二、本件依卷附被告90年8月13日、9月14日及10月5日3次「飛鴿聯合蒐證會勘紀錄」所示,8月13日載明:「鴿舍2處,種鴿8隻」,於同年8月21日簽更表明「未發現放飛情形」。9月14日會勘紀錄未載明蒐證結果,惟於同年月28日簽上,被告承辦人 陶濤 註明:「查該處飼養飛鴿之鴿舍兩間,種鴿8隻與8月13日蒐證相同」;10月5日會勘紀錄則載明蒐證結果為:「計有鴿舍2間,種鴿26隻,並無放飛情形」。由上開會勘記錄顯示原告所養為種鴿,且均無放飛情形。被告於審理時雖陳稱就原告所飼養之種鴿雖無直接證據有放飛之事實,但由原告所提證明書及陳情書可佐證其飼養者係飛鴿等等。但查,上開證明書及陳情書僅係證明人 廖國熙 等三人證明原告於90年10月21日後未再飼養飛鴿與原告 陳明 90年5月份即未再飼養飛鴿,但上開內容並非認原告之前所飼養係屬放飛之鴿子,尚不能以該等文書記載為「飛鴿」即認原告就其所飼養之鴿子有放飛之事實。
三、次查,依首揭說明,除非有事實證明原告就其所飼養之鴿子有放飛之事實,而有礙飛航安全時,始得依上開民用航空法第118條第1項第3款規定科處罰鍰。本件被告就原告所飼養者係種鴿並未爭執(95年3月9日言詞辯論筆錄),且無證據證明原告就其所飼養之種鴿有放飛之事實,尚不能以原告所飼養之鴿子具備飛行能力,不論對飛航安全是否有礙即認皆屬違反前揭民用航空法第34條第2項之規定。從而本件原告就其所飼養之種鴿既無放飛之事實,被告遽論以違反前揭民用航空法第34條第2項之規定,並依同法第118條第1項第3款處30萬元之罰鍰,於法尚有未洽。訴願決定未加指摘而予維持,亦非妥適。原告主張撤銷訴願決定及原處分,為有理由,應予准許。至於被告所指最高行政法院91年判字第1525號一案係針對所飼養之種鴿有放飛之事實而為論斷,與本件案情不同,自難比擬,尚不能據此而為有利被告判斷之論據,應予敍明。

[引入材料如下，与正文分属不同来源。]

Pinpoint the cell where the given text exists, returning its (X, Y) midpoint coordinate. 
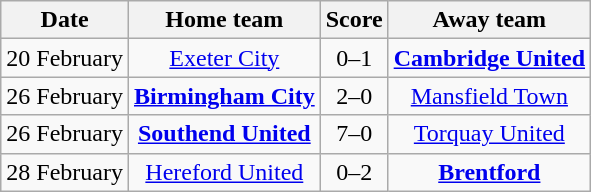
2–0 (354, 96)
0–1 (354, 58)
Birmingham City (224, 96)
Exeter City (224, 58)
Hereford United (224, 172)
7–0 (354, 134)
0–2 (354, 172)
Torquay United (489, 134)
Southend United (224, 134)
Date (65, 20)
28 February (65, 172)
20 February (65, 58)
Mansfield Town (489, 96)
Home team (224, 20)
Away team (489, 20)
Cambridge United (489, 58)
Score (354, 20)
Brentford (489, 172)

據上論結,本件原告之訴為有理由,爰依行政訴訟法第98條第3項前段,判決如主文。
中華民國95年3月31日
第三庭審判長法官姜素娥
法官陳秀媖法官陳國成上為正本係照原本作成。
如不服本判決,應於送達後20日內向本院提出上訴狀並表明上訴理由,如於本判決宣示後送達前提起上訴者,應於判決送達後20日內補提上訴理由書(須按他造人數附繕本)。